A djembe doubles up as a lamp stand, a gramophone’s horn is hung high on the wall, and more than a dozen guitars are stacked next to each other. We’re at composer and musician Dhruv Ghanekar’s studio, Wah Wah Music, in Khar. Unusual instruments like a ukulele (a small Hawaiian origin guitar), a cigar box guitar (a primitive string instrument that uses an empty cigar box for a resonator) and a tin oil can bouzouki (a long-necked Greek form of the mandolin), take up another wall. “I have a fetish for collecting interesting and weird sounding guitars,” says Ghanekar.

Ghanekar is more than a musician. For the longest time, he made musicians. As the co-founder of Bluefrog, Lower Parel, he is largely credited with revolutionising the live music scene in the city. Over the years, the venue has hosted innumerable international acts while providing a much-needed platform to local artists. “I’m no longer involved in the management of the company [although he still holds equity]. It’s impossible to wear a musician’s hat and a corporate hat at the same time. I want to focus more on my music career now,” he says. Ghanekar, who released his debut album, Distance, five years ago, launched his second, Voyage, a world music album, this year.

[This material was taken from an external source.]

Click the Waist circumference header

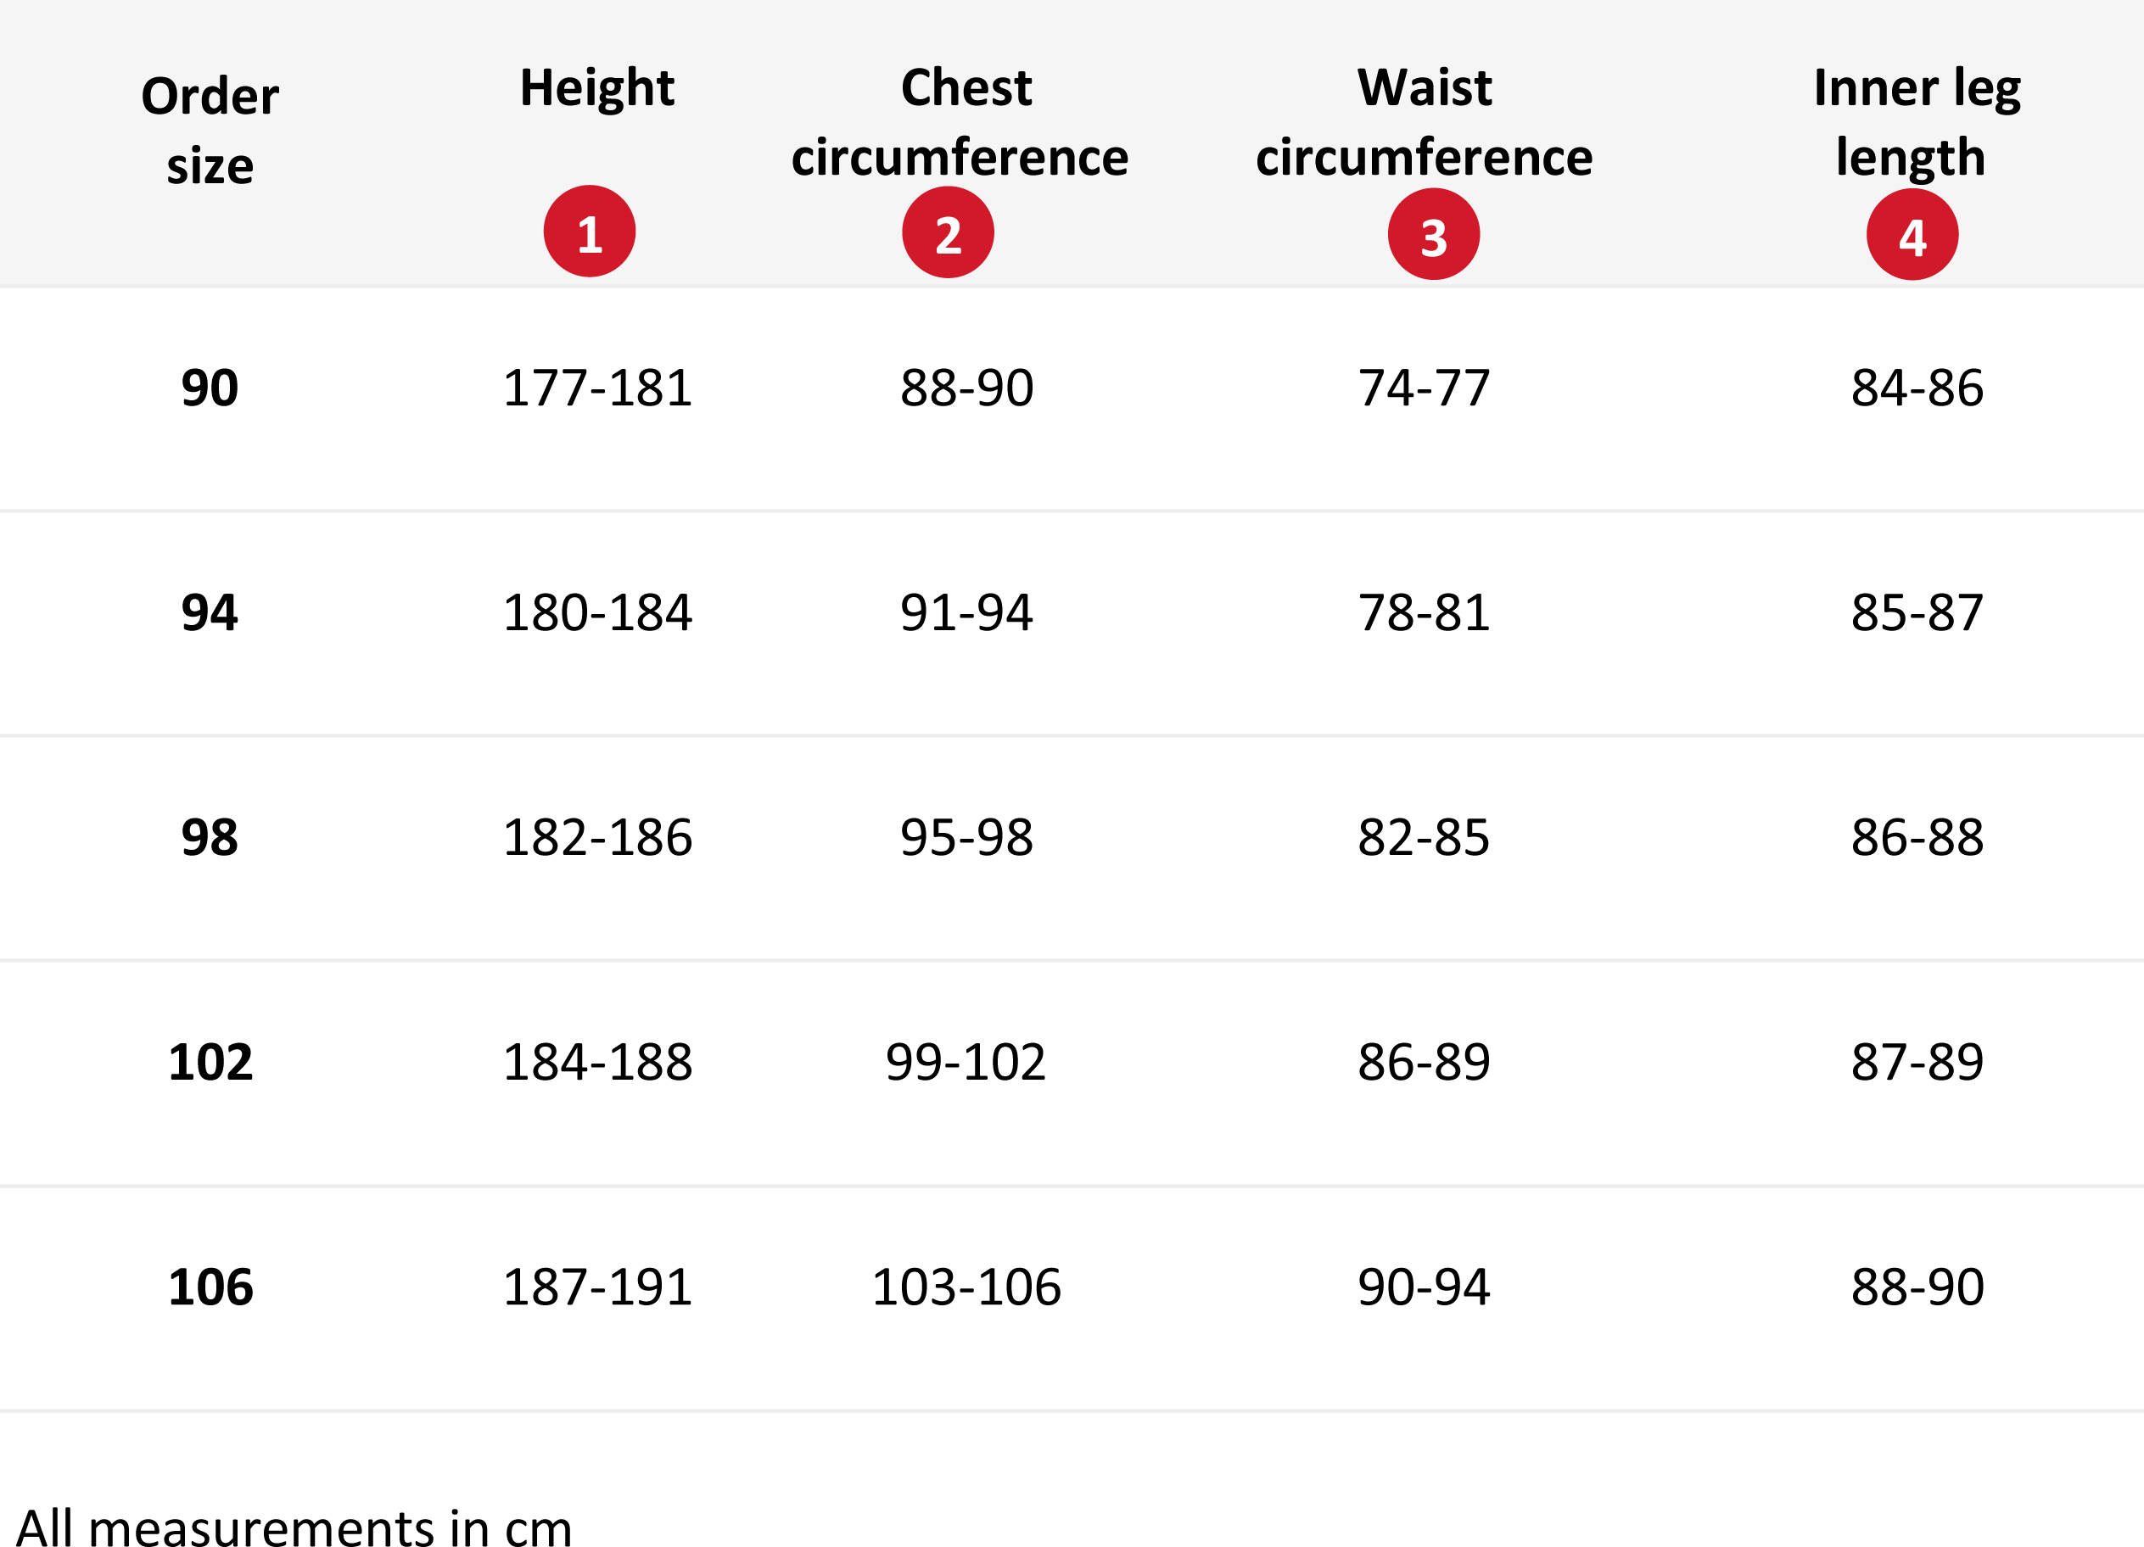(x=1424, y=122)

Ever since he can remember, Ghanekar was drawn to quirky genres that fall into a sort of no-man’s-land. At 16, he found himself naturally gravitating towards jazz and fusion. “My ears always perked when I heard music that had Indian sounds but fused with other influences. I listened to the likes of L Shankar, Trilok Gurtu, and Shakti.”

For Voyage, it was a natural choice then to collaborate with musicians he’d long admired — Karim Ziad (Algerian drummer), Raul Midón (New Mexico-born singer), and Étienne M’Bappé (Cameroonian bassist). “I just reached out to them, played them the songs I’d sketched out and they responded to it extremely positively. I have been listening to Ziad’s music for 10 years. I chased him for six months to get a recording date. I flew to Paris (where is he based) for the recording,” he says.

He will also debut a new song, Revolution, at his gig at NH7 Weekender’s Pune edition, this Friday. “It’s the first time I’ve written something with a political angle. It’s about the state of the country right now,” he says. “I don’t think the music community is doing enough. Artists need to stand up and speak out.” His 40-minute set at the music festival will feature songs from Voyage, as well as those from his episode on Coke Studio. “The idea is not recreate the album. That never works well. We’ll be amping up the song five notches,” says Ghanekar, who will sing as well as play the guitar. Accompanying him will be a motley set of musicians including Gino Banks, Sheldon D’Silva and Kalpana Patowary.

Be there

What: Dhruv Voyage will perform live at Bacardi NH7 Weekender on December 4, 7pm.